Erfahrungsheilkunde 2021; 70(05): 241
DOI: 10.1055/a-1577-7340
Editorial

„Feindbild Cholesterin“ – Echter Risikofaktor oder doch nur Panikmache?

Peter W. Gündling

Liebe Kolleginnen und Kollegen,
liebe Leserinnen, liebe Leser,

Kaum ein Blutwert beschäftigt die Gemüter der Patienten wie auch der Ärzte so sehr wie das Cholesterin. Während die einen seine absolute Gefährlichkeit speziell für Herz-Kreislauf-Erkrankungen, Arteriosklerose, Herzinfarkt und Schlaganfall predigen und die Normwerte insbesondere des LDL-Cholesterins immer weiter nach unten korrigieren, sprechen andere von einer Cholesterinlüge und behaupten, dass von dessen (medikamentöser) Senkung in erster Linie die Pharmaindustrie profitiere.

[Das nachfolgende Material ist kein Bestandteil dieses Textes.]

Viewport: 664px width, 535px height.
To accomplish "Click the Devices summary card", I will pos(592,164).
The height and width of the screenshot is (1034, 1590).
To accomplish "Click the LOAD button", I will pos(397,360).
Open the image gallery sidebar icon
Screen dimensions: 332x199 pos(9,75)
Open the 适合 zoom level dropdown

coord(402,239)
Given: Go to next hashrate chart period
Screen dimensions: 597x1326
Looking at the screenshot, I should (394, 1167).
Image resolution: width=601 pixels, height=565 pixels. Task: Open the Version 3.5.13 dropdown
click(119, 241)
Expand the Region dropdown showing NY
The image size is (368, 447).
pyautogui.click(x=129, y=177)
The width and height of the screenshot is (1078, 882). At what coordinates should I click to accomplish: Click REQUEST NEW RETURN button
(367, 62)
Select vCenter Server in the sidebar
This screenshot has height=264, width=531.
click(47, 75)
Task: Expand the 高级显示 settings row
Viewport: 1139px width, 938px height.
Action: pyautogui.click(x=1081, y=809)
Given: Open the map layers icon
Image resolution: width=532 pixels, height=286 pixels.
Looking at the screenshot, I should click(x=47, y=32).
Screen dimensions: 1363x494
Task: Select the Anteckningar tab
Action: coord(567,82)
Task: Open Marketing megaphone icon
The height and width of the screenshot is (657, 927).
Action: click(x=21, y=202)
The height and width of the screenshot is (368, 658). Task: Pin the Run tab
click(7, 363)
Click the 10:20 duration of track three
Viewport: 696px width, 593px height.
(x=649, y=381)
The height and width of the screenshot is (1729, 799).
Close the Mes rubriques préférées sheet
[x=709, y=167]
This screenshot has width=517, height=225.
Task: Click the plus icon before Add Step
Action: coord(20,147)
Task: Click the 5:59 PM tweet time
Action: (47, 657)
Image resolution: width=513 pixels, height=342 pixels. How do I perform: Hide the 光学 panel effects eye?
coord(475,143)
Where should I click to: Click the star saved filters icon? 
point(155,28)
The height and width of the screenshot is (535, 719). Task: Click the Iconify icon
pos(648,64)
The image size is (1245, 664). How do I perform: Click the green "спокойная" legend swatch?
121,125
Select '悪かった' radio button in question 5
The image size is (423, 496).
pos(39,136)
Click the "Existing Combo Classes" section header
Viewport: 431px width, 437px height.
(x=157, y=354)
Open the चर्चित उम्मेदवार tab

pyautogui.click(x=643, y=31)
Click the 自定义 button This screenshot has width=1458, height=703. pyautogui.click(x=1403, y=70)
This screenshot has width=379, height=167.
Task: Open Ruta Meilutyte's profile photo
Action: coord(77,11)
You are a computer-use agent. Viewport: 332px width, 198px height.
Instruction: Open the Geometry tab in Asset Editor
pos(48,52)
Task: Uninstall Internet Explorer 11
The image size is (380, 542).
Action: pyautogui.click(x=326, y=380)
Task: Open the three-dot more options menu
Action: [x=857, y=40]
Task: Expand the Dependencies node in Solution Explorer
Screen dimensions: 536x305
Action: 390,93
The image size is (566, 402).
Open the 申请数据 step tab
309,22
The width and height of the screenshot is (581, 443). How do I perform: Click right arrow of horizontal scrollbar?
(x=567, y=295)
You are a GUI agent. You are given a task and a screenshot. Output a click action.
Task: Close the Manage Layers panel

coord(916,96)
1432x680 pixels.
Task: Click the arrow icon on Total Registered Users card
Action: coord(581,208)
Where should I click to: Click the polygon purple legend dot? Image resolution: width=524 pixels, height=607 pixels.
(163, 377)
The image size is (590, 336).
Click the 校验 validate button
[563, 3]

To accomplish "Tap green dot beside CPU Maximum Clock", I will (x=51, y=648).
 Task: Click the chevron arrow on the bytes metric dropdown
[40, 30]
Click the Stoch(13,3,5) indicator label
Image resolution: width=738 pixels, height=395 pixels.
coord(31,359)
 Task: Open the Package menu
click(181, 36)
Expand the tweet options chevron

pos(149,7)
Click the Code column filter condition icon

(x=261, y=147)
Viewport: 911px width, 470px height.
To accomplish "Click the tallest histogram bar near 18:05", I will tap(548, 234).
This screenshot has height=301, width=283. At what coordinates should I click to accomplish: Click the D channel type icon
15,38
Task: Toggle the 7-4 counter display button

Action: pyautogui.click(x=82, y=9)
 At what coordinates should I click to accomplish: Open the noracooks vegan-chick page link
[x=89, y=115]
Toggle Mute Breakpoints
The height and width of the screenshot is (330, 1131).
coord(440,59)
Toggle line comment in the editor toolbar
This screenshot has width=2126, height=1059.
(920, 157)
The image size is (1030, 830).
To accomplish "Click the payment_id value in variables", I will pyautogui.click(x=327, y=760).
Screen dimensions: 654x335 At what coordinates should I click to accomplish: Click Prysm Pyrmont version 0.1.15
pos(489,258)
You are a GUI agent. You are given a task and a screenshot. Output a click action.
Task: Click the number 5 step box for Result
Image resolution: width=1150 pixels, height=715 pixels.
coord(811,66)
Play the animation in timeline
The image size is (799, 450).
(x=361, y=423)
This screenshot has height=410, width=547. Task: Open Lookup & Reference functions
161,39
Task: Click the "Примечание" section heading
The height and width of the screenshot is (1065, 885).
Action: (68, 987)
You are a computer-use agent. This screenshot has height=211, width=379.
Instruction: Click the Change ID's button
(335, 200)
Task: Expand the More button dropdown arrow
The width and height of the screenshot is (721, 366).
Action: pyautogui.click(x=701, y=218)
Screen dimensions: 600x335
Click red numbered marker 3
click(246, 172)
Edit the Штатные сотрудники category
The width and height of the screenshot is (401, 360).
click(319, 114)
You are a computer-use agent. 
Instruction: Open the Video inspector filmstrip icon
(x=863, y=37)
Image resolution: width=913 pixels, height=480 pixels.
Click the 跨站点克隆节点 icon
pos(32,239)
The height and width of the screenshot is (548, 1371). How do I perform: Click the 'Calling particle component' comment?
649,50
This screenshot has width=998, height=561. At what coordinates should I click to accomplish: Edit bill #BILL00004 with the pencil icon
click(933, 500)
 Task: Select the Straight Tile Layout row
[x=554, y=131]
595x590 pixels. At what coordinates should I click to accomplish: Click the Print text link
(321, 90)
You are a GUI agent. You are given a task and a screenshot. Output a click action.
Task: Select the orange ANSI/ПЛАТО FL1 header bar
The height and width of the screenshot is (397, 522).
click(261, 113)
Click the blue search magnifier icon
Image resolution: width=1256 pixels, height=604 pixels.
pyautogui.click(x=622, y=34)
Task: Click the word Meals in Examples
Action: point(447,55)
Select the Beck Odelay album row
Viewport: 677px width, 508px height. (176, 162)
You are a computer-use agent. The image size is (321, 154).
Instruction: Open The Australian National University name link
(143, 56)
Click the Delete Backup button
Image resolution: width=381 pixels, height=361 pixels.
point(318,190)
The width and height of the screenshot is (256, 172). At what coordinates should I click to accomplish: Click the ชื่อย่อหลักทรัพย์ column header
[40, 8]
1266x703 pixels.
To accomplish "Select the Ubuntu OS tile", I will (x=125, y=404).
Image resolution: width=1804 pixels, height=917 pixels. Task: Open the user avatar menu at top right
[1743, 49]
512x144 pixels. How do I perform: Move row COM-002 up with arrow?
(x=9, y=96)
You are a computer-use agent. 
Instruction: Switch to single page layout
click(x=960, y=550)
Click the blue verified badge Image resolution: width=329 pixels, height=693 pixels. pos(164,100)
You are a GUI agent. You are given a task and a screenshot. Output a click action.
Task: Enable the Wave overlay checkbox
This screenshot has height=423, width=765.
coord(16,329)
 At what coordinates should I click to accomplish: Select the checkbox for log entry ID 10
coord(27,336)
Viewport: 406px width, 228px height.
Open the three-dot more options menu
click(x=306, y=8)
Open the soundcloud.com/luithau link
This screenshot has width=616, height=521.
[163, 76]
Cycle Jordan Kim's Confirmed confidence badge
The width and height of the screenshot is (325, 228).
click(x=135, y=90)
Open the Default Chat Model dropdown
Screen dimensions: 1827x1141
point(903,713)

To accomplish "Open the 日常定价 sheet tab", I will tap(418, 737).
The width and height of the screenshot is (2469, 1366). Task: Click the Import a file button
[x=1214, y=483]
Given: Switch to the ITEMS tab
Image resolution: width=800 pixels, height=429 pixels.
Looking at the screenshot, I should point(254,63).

Tatsache ist, dass zumindest in unserer westlichen Welt kaum eine Person den in den Leitlinien geforderten LDL-Wert von unter 115 mg/dl – ohne die Einnahme von Statinen –erreicht.

Andererseits sind es gerade die gesunde Lebensweise im Allgemeinen, wie auch die Säulen der klassischen Naturheilverfahren im Speziellen, die „wie von Zauberhand“ das (gute) HDL-Cholesterin steigen und das (schlechte) LDL-Cholesterin sinken lassen. Teilweise etwas umstritten sind die genauen Wege dahin. Während einige Untersucher behaupten, eine fettarme Ernährung habe den größten Einfluss auf die LDL-Senkung, zeigen andere, dass es insbesondere die Reduktion von Kohlenhydraten ist, die den größten Effekt darauf wie auch auf die Triglyzeride hat.

Zweifellos ist ein großer Teil der überhöhten Blutfette dem bewegungsarmen Lebensstil unserer Überflussgesellschaft geschuldet. Und obgleich Fette zumindest teilweise essenziell für uns sind und Cholesterin als Baustein für Zellmembranen und Ausgangssubstanz beispielsweise für die Synthese von Steroidhormonen so wichtig ist, dass sich unserer Organismus nicht auf seine regelmäßige externe Zufuhr verlässt, sondern es selbst produziert, ist ein Übermaß sicher nicht unproblematisch.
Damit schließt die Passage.